Source: AARP Public Policy Institute
We were not able to derive premium estimates for Massachusetts, Vermont and South Carolina because the data for these states were not available.
It is unlikely that all states will seek a federal waiver to use health status as a factor in developing premiums. Seven states (Maine, Massachusetts, New Jersey, New York, Oregon, Vermont and Washington) did not allow insurance companies to charge higher premiums based on health status before the Affordable Care Act (ACA). Therefore, these states are unlikely to seek a federal waiver under the AHCA to allow this practice.
We thank Michael Chernew and the team at the Health Care Markets and Regulation Lab at Harvard Medical School for support with this analysis.
Health insurance premiums reflect the expected health insurance benefit payout plus an administrative load, which we assume to be 20 percent, consistent with the medical loss ratio under current law. The typical plan in the individual market is the silver plan, with an actuarial value (AV) of 70 percent. We therefore constructed premiums for a 70 percent AV plan to reflect what consumers would pay if they wanted to buy the same coverage in 2019 — when the AHCA allows insurers to use medical underwriting under certain circumstances.

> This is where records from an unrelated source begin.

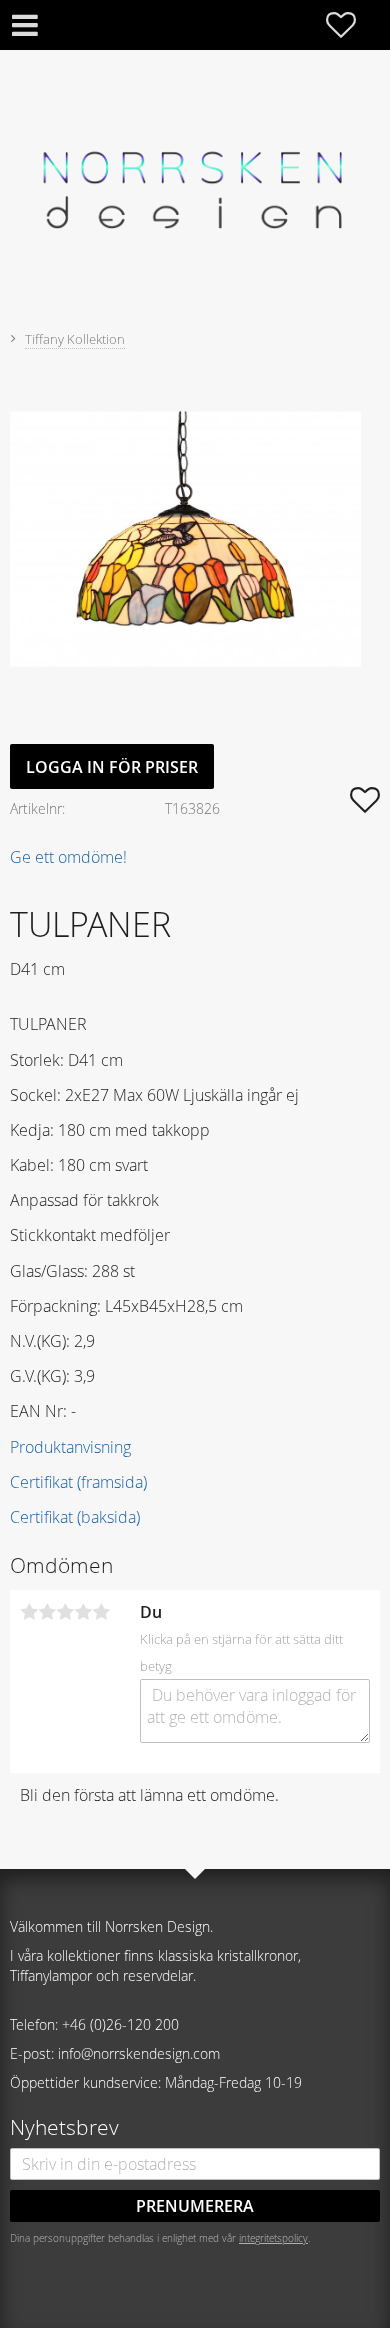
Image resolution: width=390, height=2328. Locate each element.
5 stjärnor (101, 1612)
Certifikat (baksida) (75, 1517)
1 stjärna (29, 1612)
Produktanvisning (70, 1447)
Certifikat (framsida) (78, 1482)
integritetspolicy (273, 2238)
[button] (351, 25)
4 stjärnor (83, 1612)
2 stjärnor (47, 1612)
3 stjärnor (65, 1612)
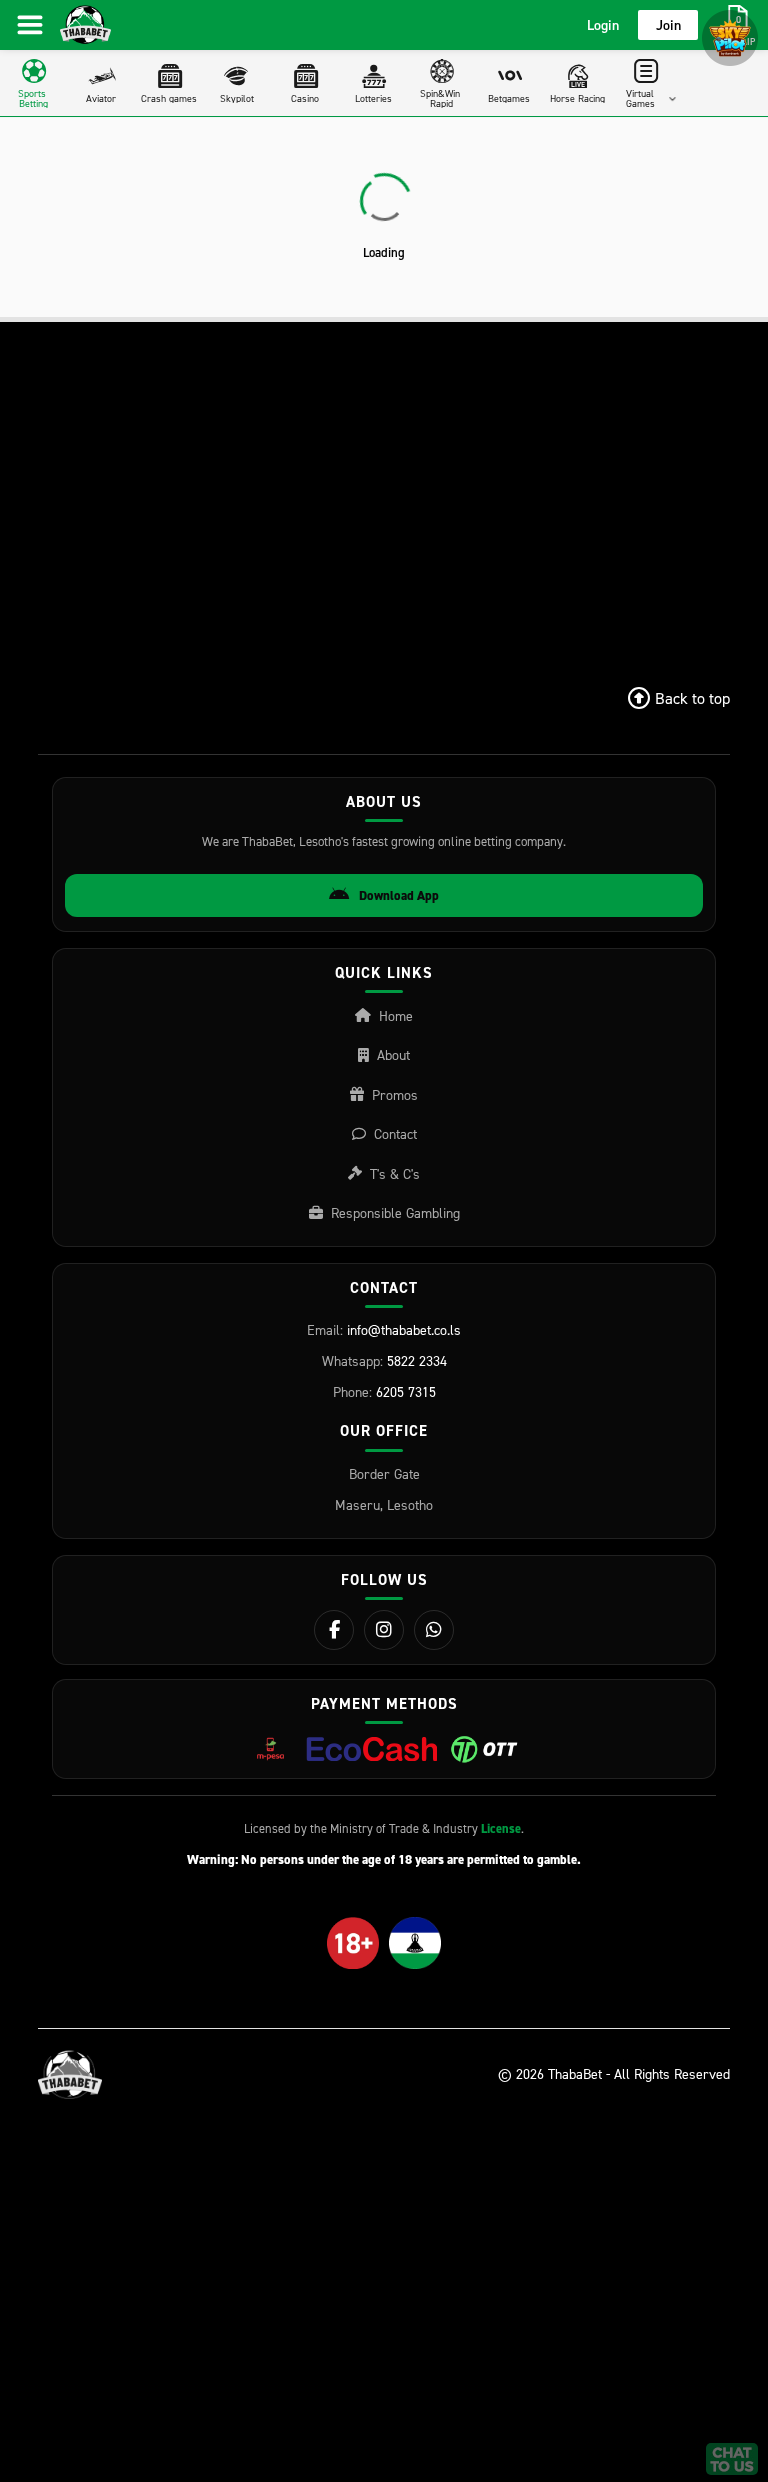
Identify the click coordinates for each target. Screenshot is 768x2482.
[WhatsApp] (434, 1630)
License (501, 1828)
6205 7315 (406, 1391)
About (393, 1054)
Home (396, 1015)
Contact (395, 1133)
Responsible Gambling (395, 1212)
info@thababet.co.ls (404, 1329)
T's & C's (395, 1173)
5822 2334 (417, 1360)
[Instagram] (384, 1630)
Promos (395, 1094)
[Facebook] (334, 1630)
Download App (399, 895)
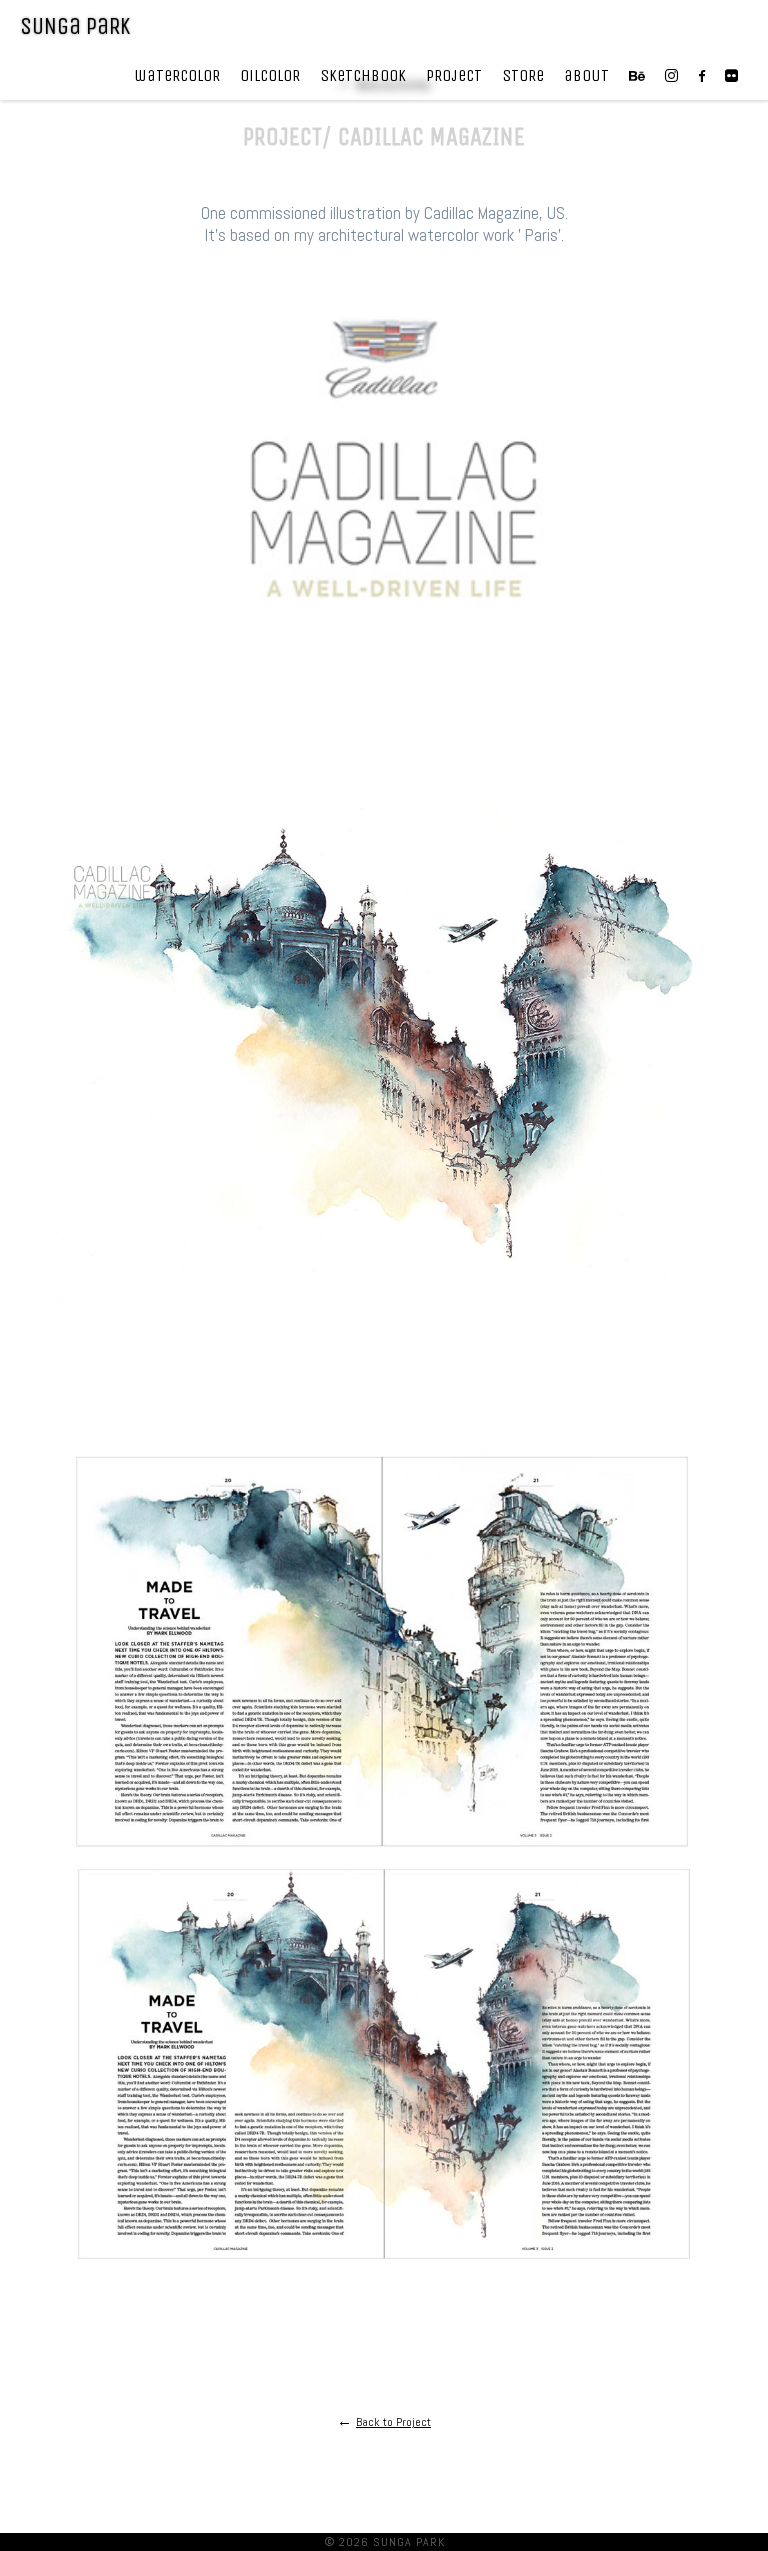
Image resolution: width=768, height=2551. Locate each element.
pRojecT (454, 75)
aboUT (586, 75)
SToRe (523, 75)
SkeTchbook (363, 75)
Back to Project (393, 2422)
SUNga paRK (75, 26)
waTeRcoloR (177, 75)
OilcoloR (270, 75)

We estimated the top 10 percent of adults (ages 18-64) with the highest risk of using state high-risk pools and computed spending for this population using the 2015 Truven Marketscan claims data (analysis provided by Health Care Markets and Regulation Lab at Harvard Medical School). We inflated those spending numbers to 2019 dollars using actual and projected per capita growth rates for employer-sponsored private health insurance from the CMS Office of the Actuaries.
To construct the consumer portion of premiums, we subtracted the amount that states would contribute toward premiums. The state contribution amount comes from recent estimates from Oliver Wyman of how much federal funds each state would receive out of the Stability Fund. The AHCA allocates $15 billion in 2019 and an additional $8 billion over five years, starting in 2018 — averaging $1.6 billion a year. We adjusted the Oliver Wyman numbers to include the additional $1.6 billion, applying the same allocation distribution to states.
To simplify our computation, we assume that states would apply the entire $16.1 billion (stability funding plus additional appropriation for 2019) to subsidize premiums in state high-risk pools. In states that only use a portion of their allocation to subsidize high-risk pool premiums, consumers would face higher premiums.
We were not able to derive premium estimates for Massachusetts and Vermont because these data were not available from Oliver Wyman. We were not able to derive premium estimates for South Carolina because this data was not available from the Truven Marketscan.
Lina Walker is vice president at the AARP Public Policy Institute, working on health care issues.
Claire Noel-Miller is a senior strategic policy adviser for the AARP Public Policy Institute, where she provides expertise in quantitative research methods applied to a variety of health policy issues related to older adults.
Lynda Flowers is a senior strategic policy adviser with the AARP Public Policy Institute, specializing in Medicaid issues, health disparities and public health.
Jane Sung is a senior strategic policy adviser with AARP’s Public Policy Institute, where she focuses on health insurance coverage among adults age 50 and older, private health insurance market reforms, retiree coverage, Medicare supplemental insurance and Medicare Advantage.
¹ States could qualify for the additional funds if they have a federal waiver that would allow insurers to use health status as a factor in developing premiums.